■ EXERCISE BRIEF
Reproduce the passage on UK domestic tourism from "So we just focused" up to and including "to 'Fly Responsibly'.", substituting "July" for "June".

■ EXERCISE PASSAGE
┏━━
At Keycraft we’re invested in helping tourist attractions get the most out of their retail spaces by keeping an eye on current and upcoming trends in the industry, which brought up a question. Is UK domestic tourism being affected by uncertainty around Brexit? Are people staying on this side of the channel this summer because they didn’t have the confidence to make plans earlier in the year?
You might have read some of the articles and opinion pieces that have been going around on this, but we actually had some difficulty finding hard data that showed it was one way or the other, and most of that data had been made irrelevant by a constantly-shifting situation. We started to wonder if we'd made a presumption, Claudio Milano from the Osteala School of Tourism called the link between Brexit and tourism patterns "mainly political propaganda", as reported in a Guardian article from the beginning of this month.
So we just focused on what's happening on the ground. In May, Travel Weekly reported that about a third of UK holidaymakers plan to spend more holiday time in this country than in previous years. Booking.com found in June that over half the travellers they surveyed felt determined to make more sustainable travel choices, which is going to increasingly include flying less; we've even seen one airliner in the Netherlands encouraging people to 'Fly Responsibly'.
┗━━
(Data entries)
┏━━
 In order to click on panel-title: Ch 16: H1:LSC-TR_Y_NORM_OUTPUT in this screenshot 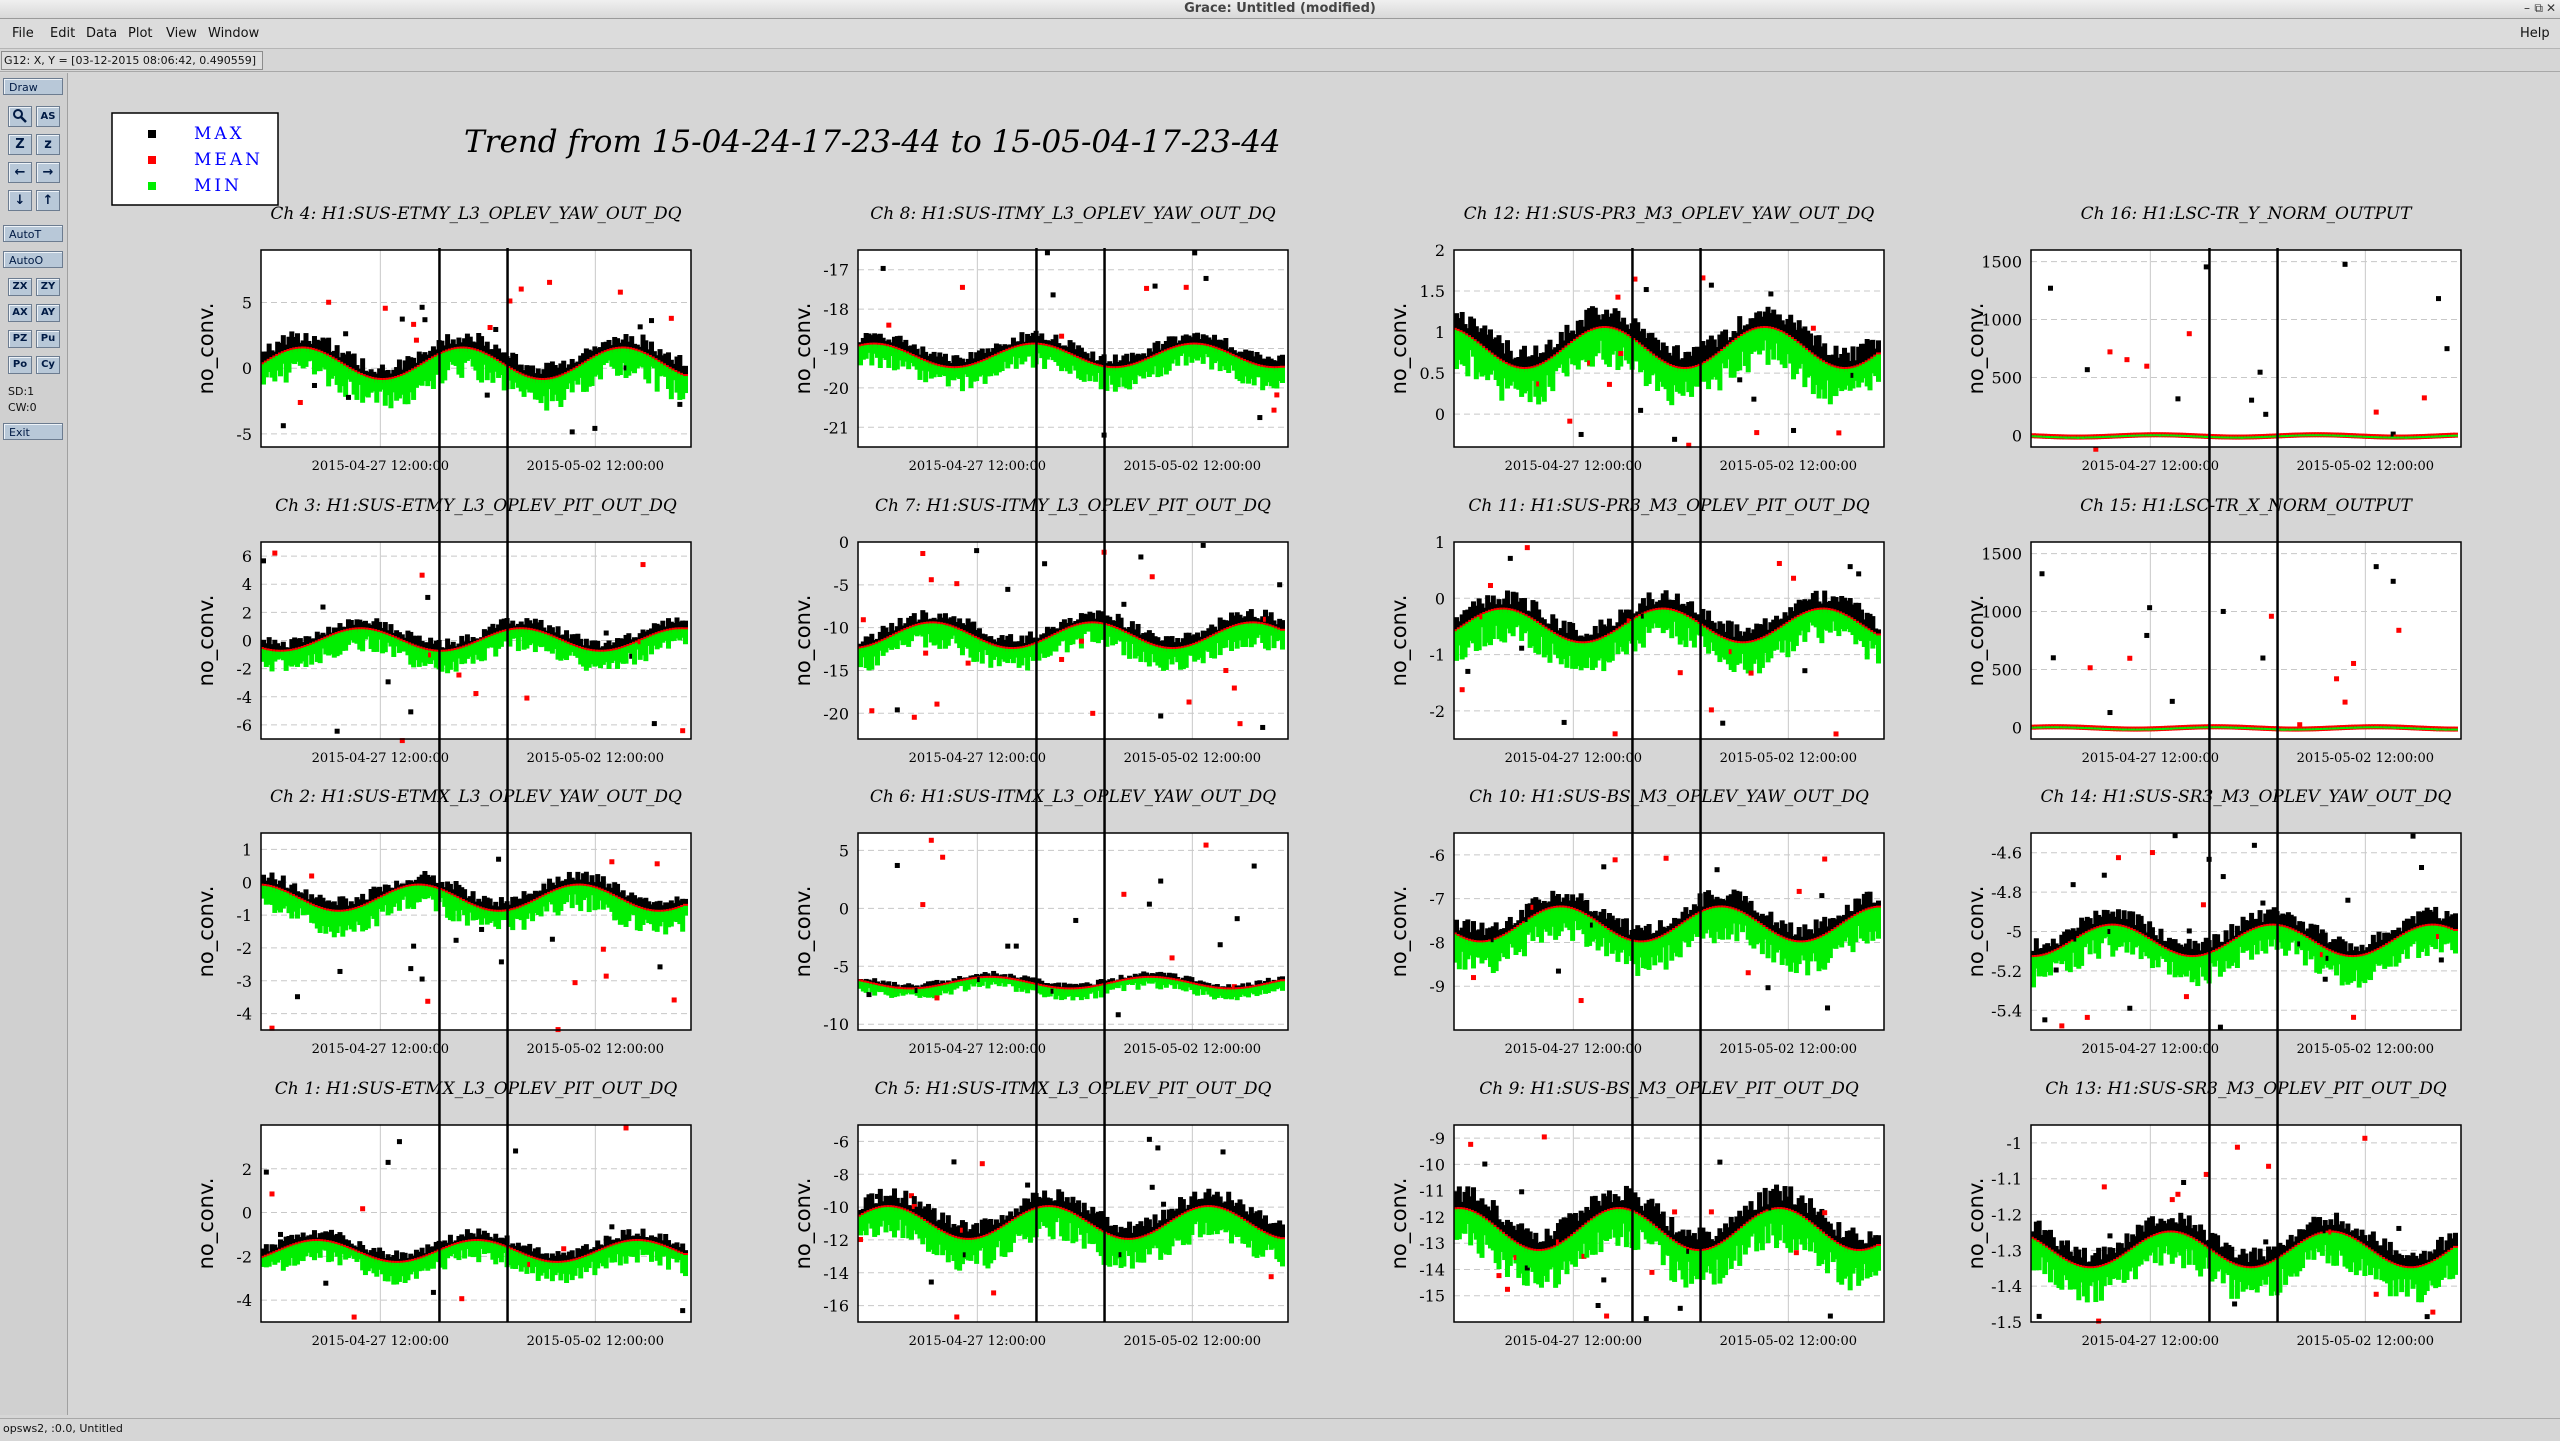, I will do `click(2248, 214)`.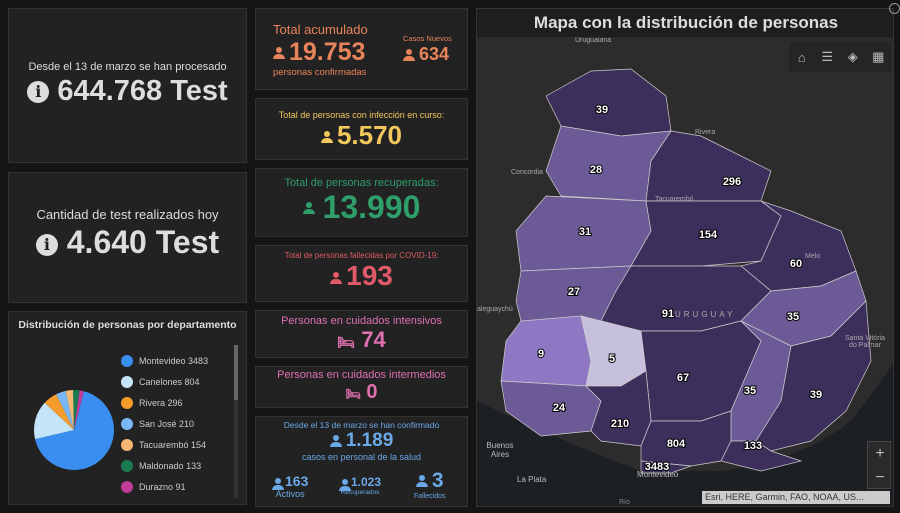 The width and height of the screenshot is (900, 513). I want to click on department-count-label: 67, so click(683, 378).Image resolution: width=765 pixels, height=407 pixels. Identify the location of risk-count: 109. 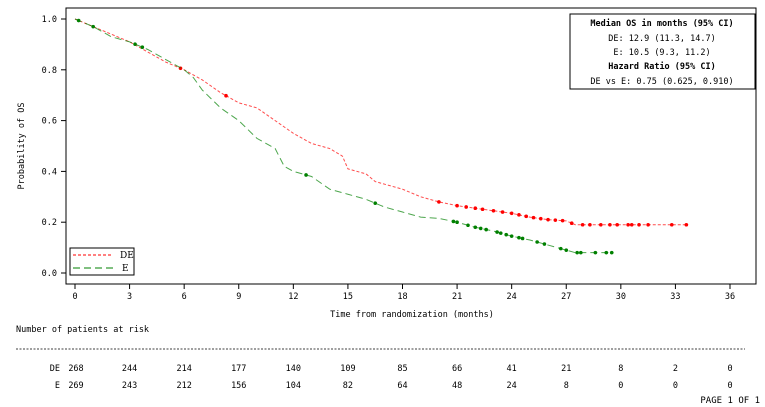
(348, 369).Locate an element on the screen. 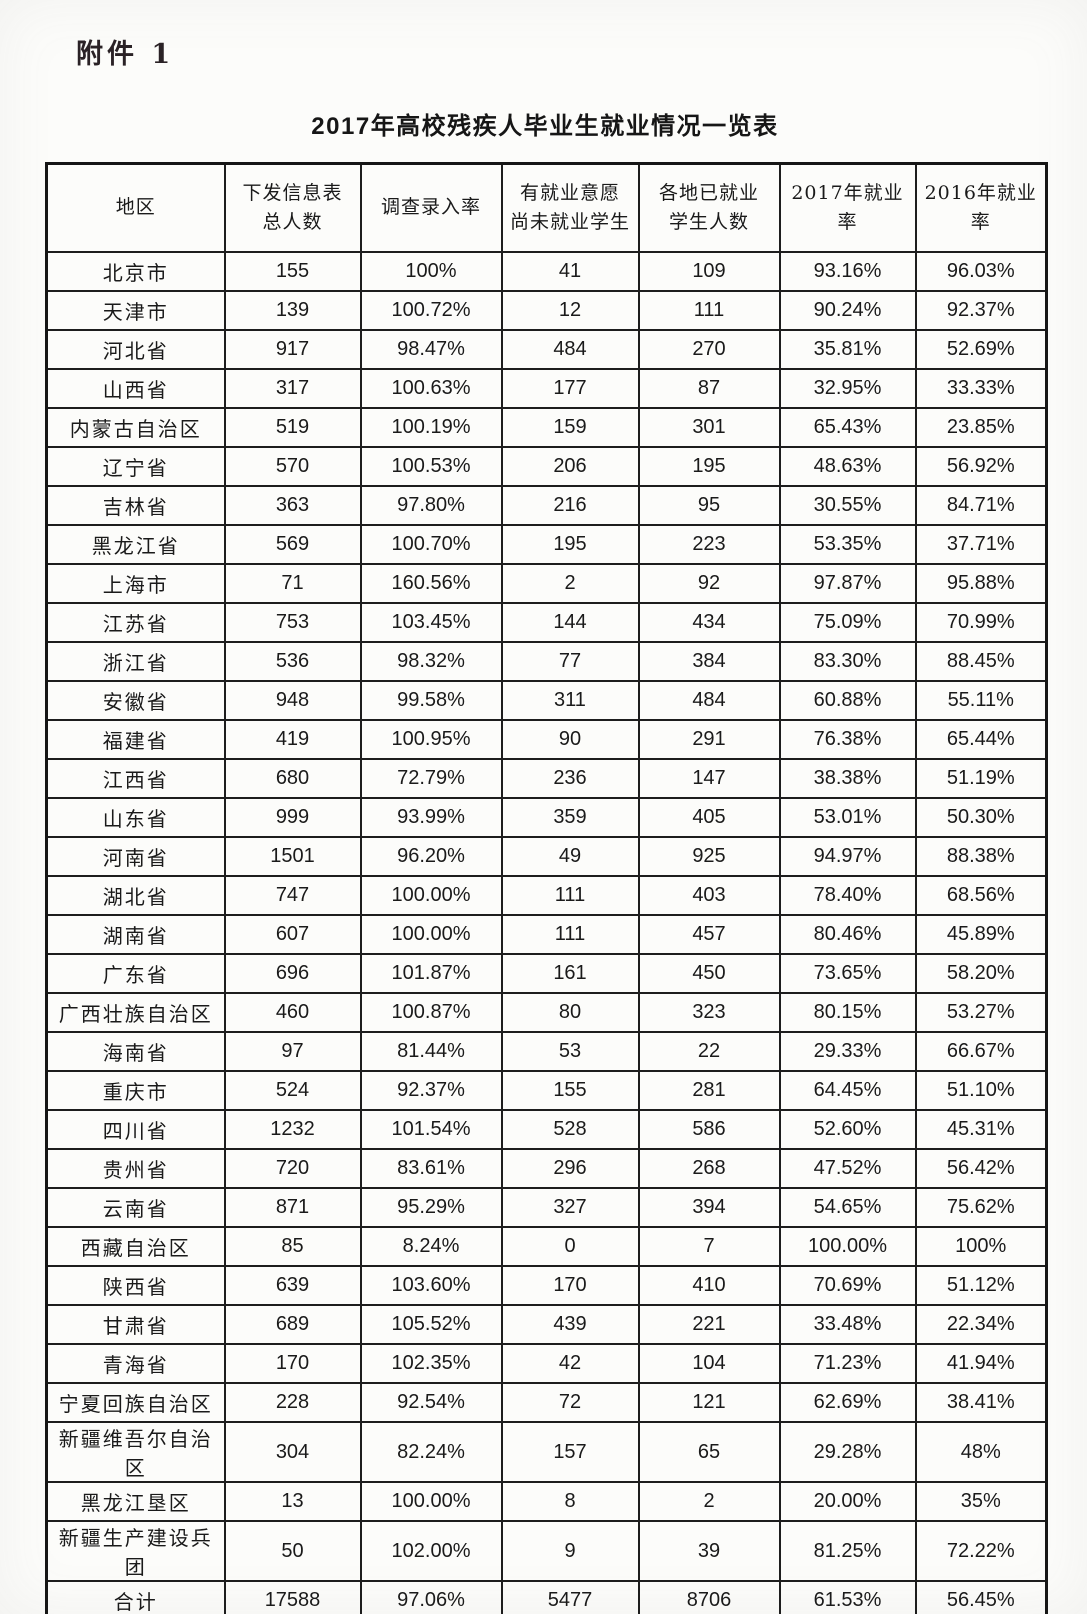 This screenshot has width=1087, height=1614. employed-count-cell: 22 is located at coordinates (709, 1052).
┗━━
■ ANSWER SECTION
So we just focused on what's happening on the ground. In May, Travel Weekly reported that about a third of UK holidaymakers plan to spend more holiday time in this country than in previous years. Booking.com found in July that over half the travellers they surveyed felt determined to make more sustainable travel choices, which is going to increasingly include flying less; we've even seen one airliner in the Netherlands encouraging people to 'Fly Responsibly'.